Subsystem 506 is configured to generate, in response to the input
audio and a sequence of gain values generated by processor 501 in
response to the input audio, speaker feeds for driving speakers 507
(e.g., to emit sound indicative of a pan of at least one source
indicated by the input audio) or data indicative of such speaker
feeds.
[0105] For example, in the case that the input audio is indicative
of an object based audio program, including an object channel
comprising a sequence of audio samples for each source position (of
a sequence of source positions along a trajectory indicated by
metadata of the object based audio program), subsystem 506 may be
configured to generate N speaker feeds (for driving an N-speaker
subset of speakers 507 to emit sound which is perceived as emitting
from one said source point) from the sequence of audio samples for
each source position. Subsystem 506 may be configured to generate
each of the N speaker feeds (for each source position) by a process
including application of a different one of N gains determined by
processor 501 for the N-gon face of the mesh which corresponds to
the source position (i.e., the face intersected by a ray from the
assumed listener position to the source position), to the sequence
of audio samples for the source position. In some embodiments, the
N gains (a set of N gain values) determined by processor 501 for
each source position may be the barycentric coordinates (or a
scaled version of the barycentric coordinates) of the source
position relative to the vertices of the N-gon face of the mesh
which corresponds to the source position.
[0106] Processor 501 is programmed generate gain values (for
assertion to subsystem 506) for enabling subsystem 506 to generate
the speaker feeds for driving speakers 507, with the assumption
that speakers 507 are organized as a mesh of convex (and typically,
planar) N-gons. Processor 501 is programmed to determine (in
accordance with an embodiment of the inventive method) the mesh of
convex N-gons, in response to data indicative of the positions of
speakers 507 and data indicative of an assumed position of a
listener (relative to the positions of speakers 507). Processor 501
is programmed to implement the inventive method in response to
instructions and data (e.g., data indicative of the positions of
speakers 507) entered by user manipulation of input device 503,
and/or instructions and data otherwise provided to processor 501.
Processor 501 may implement a GUI or other user interface,
including by generating displays of relevant parameters (e.g., mesh
descriptions) on display device 505. In some embodiments, processor
501 may determine the mesh of N-gons and the assumed listener
position (relative to the positions of speakers 507) in response to
entered data indicative of the positions of speakers 507.
[0107] In some implementations processing subsystem 501 and/or
subsystem 506 of the FIG. 12 system is an audio digital signal
processor (DSP) which is operable to generate gain values for
generating speaker feeds, and/or data indicative of speaker feeds,
and/or speaker feeds, in response to input audio (and data
indicative of the positions of speakers 507.
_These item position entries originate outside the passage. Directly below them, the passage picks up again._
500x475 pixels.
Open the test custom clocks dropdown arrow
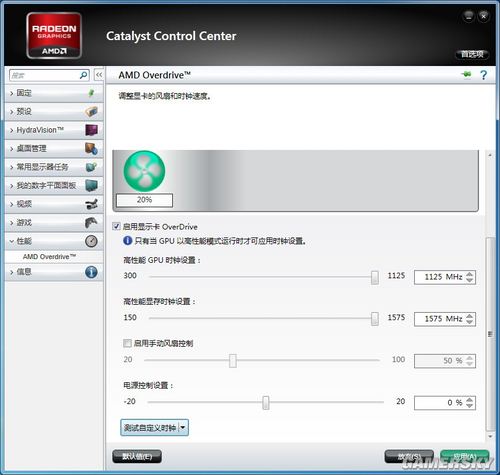coord(183,428)
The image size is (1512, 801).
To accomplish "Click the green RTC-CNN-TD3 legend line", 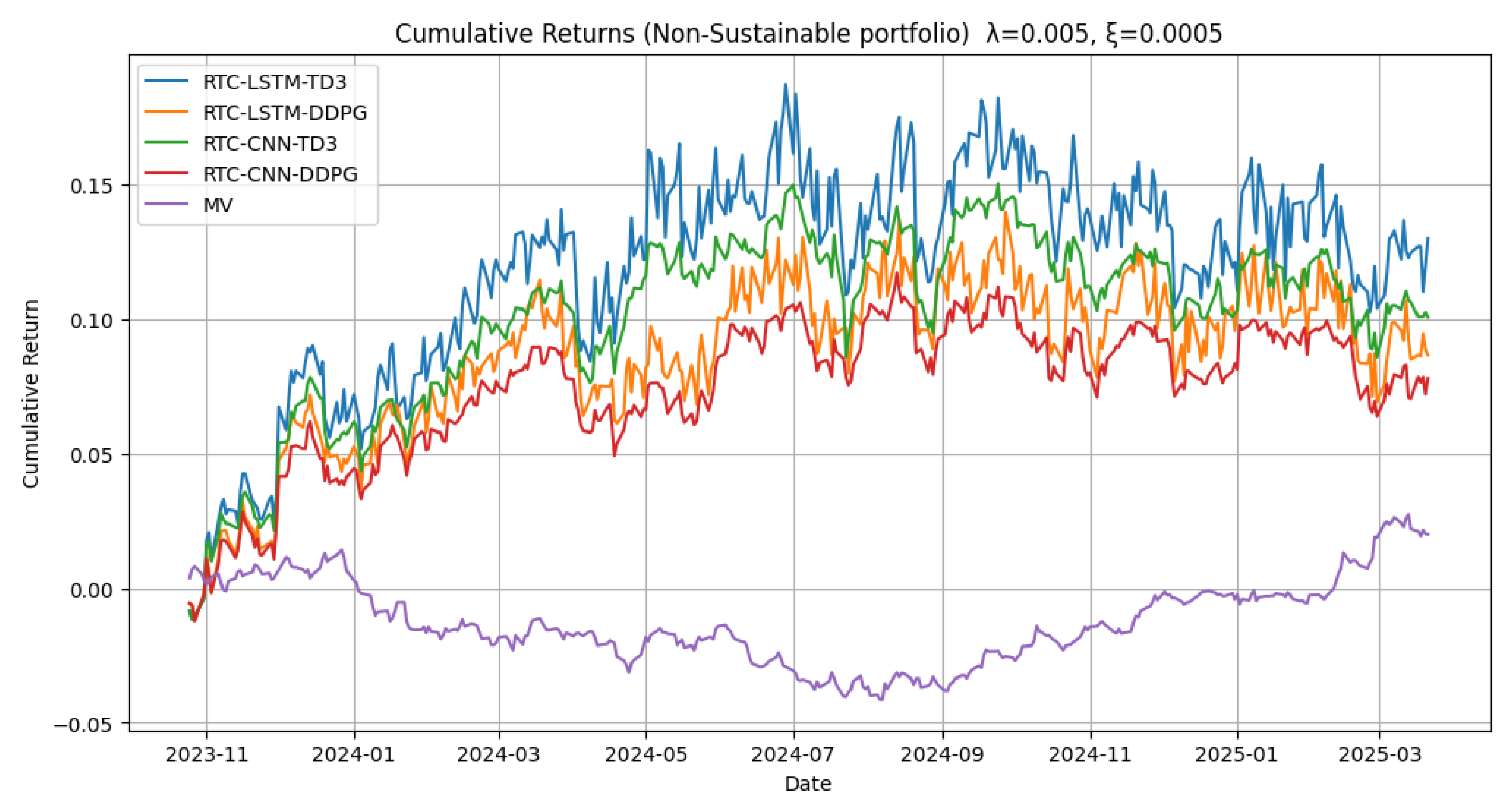I will point(167,143).
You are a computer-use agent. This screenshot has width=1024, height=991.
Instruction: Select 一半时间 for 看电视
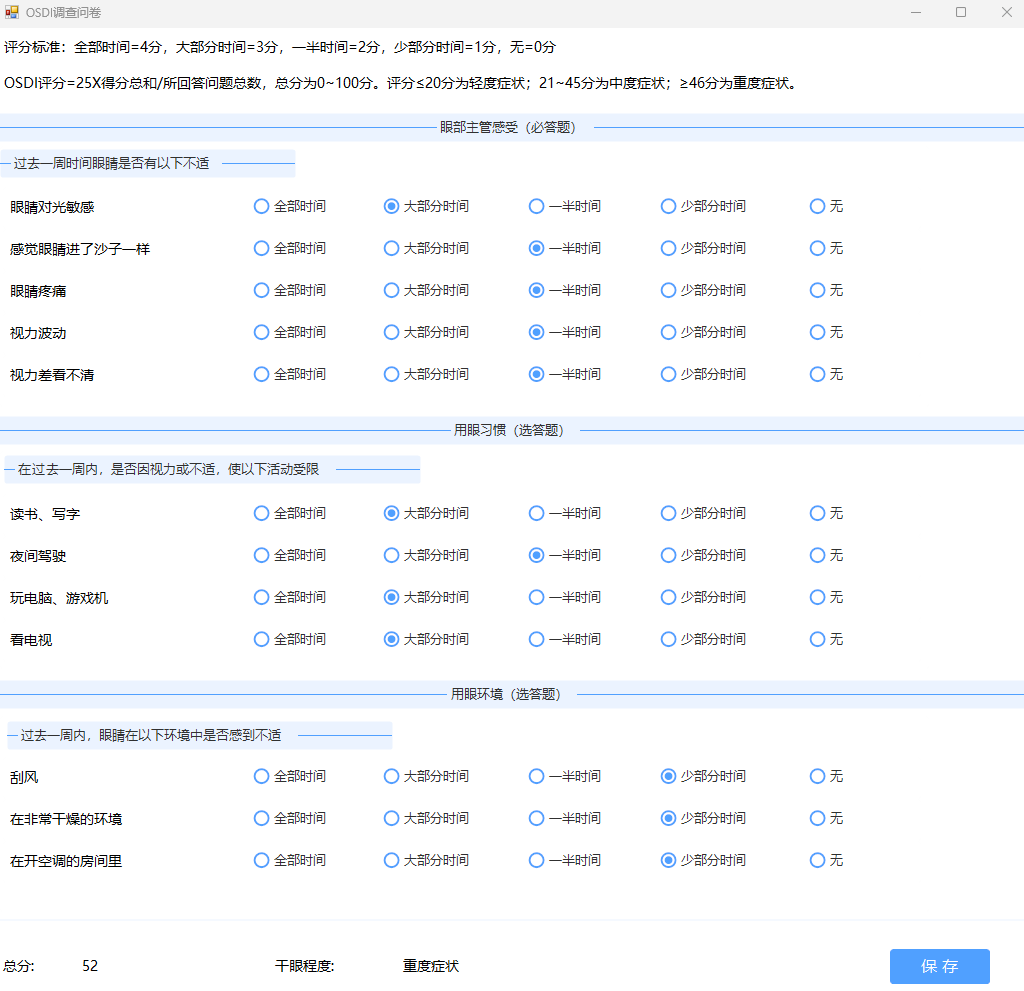tap(536, 639)
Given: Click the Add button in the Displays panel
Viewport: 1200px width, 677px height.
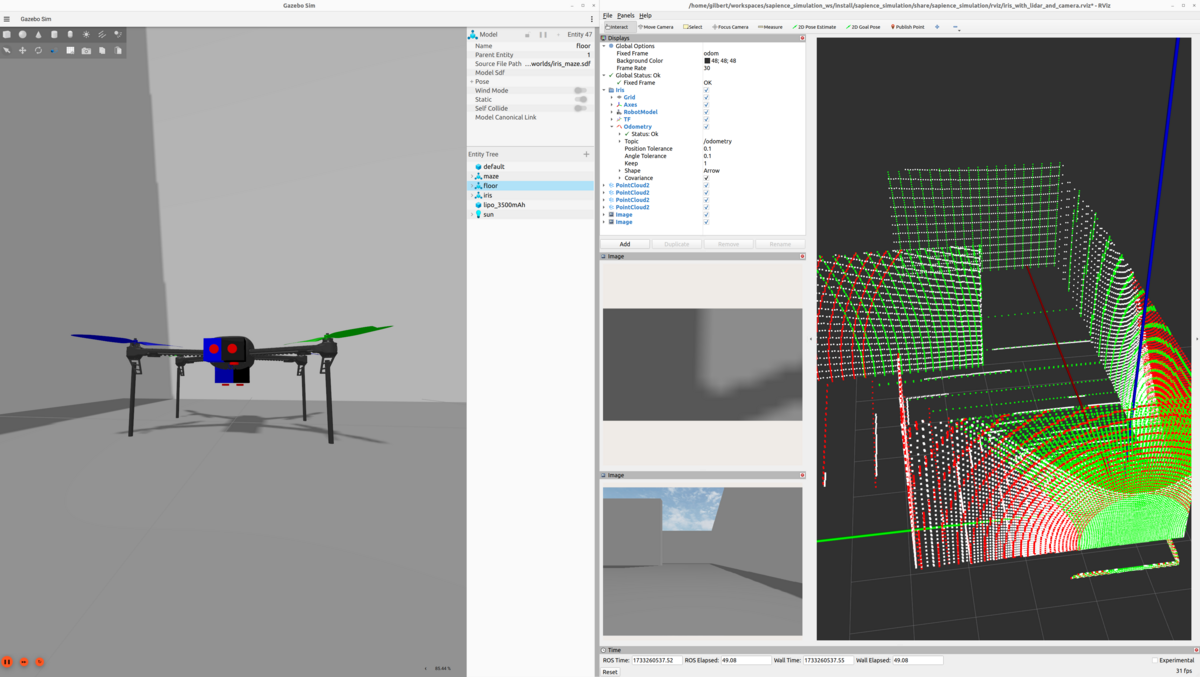Looking at the screenshot, I should [x=622, y=243].
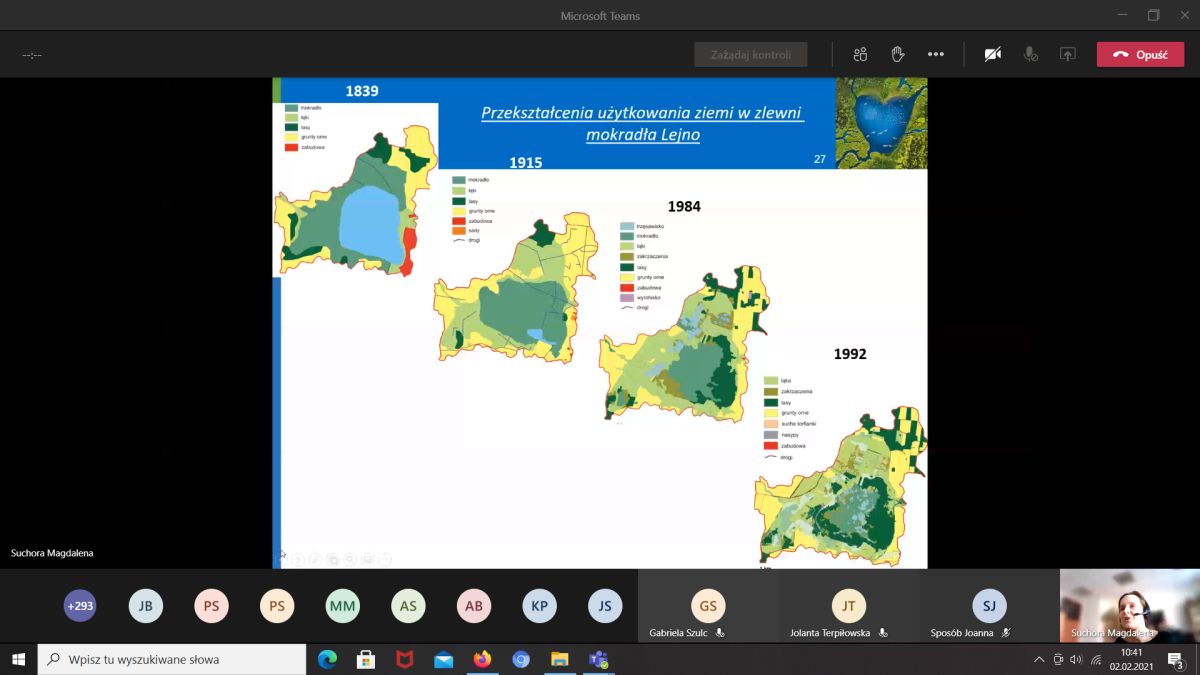The height and width of the screenshot is (675, 1200).
Task: Open the Windows Start menu
Action: (18, 659)
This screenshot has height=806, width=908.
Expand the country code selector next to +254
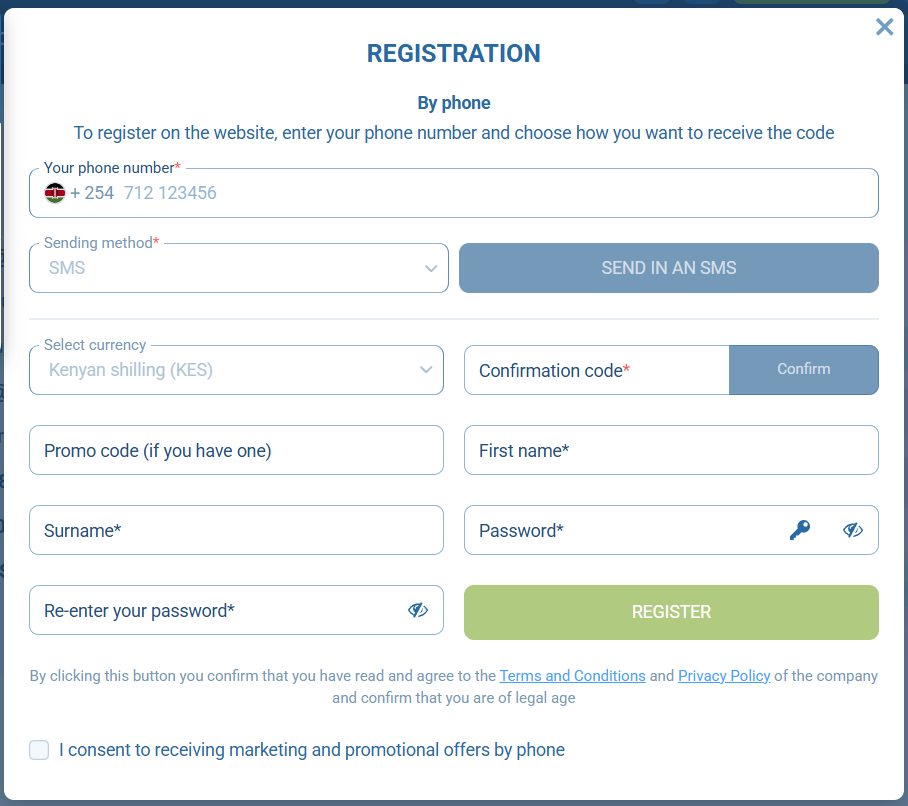click(x=55, y=192)
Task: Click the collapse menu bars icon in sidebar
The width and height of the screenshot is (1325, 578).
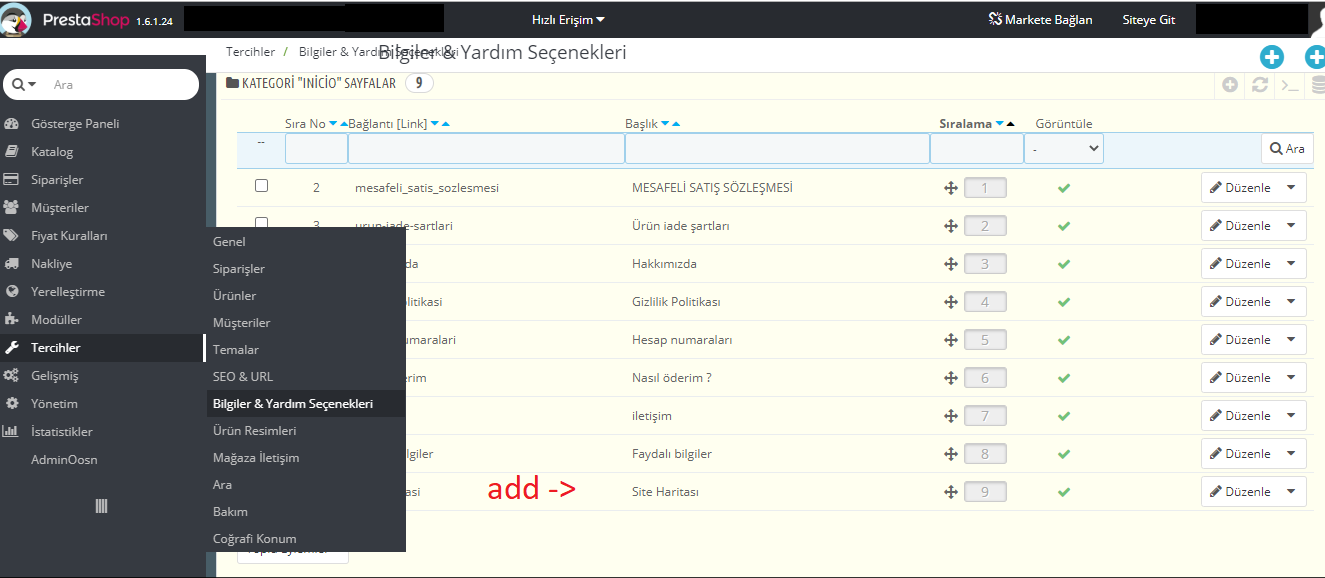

[0108] Computer readable storage medium 504 (e.g., an optical disk
or other tangible object) has computer code stored thereon that is
suitable for programming processor 501 to perform an embodiment of
the inventive method. In operation, processor 501 executes the
computer code to process data indicative of input audio (and data
indicative of the positions of speakers 507) in accordance with the
invention to generate output data indicative of gains to be
employed by subsystem 506 to generate speaker feeds for driving
speakers 507 to image at least one sound source (indicated by the
input audio), e.g., as the source pans along a trajectory indicated
by metadata including in the input audio.
[0109] Aspects of the invention are a computer system programmed to
perform any embodiment of the inventive method, and a computer
readable medium which stores computer-readable code for
implementing any embodiment of the inventive method.
[0110] While specific embodiments of the present invention and
applications of the invention have been described herein, it will
be apparent to those of ordinary skill in the art that many
variations on the embodiments and applications described herein are
possible without departing from the scope of the invention
described and claimed herein. It should be understood that while
certain forms of the invention have been shown and described, the
invention is not to be limited to the specific embodiments
described and shown or the specific methods described.
* * * * *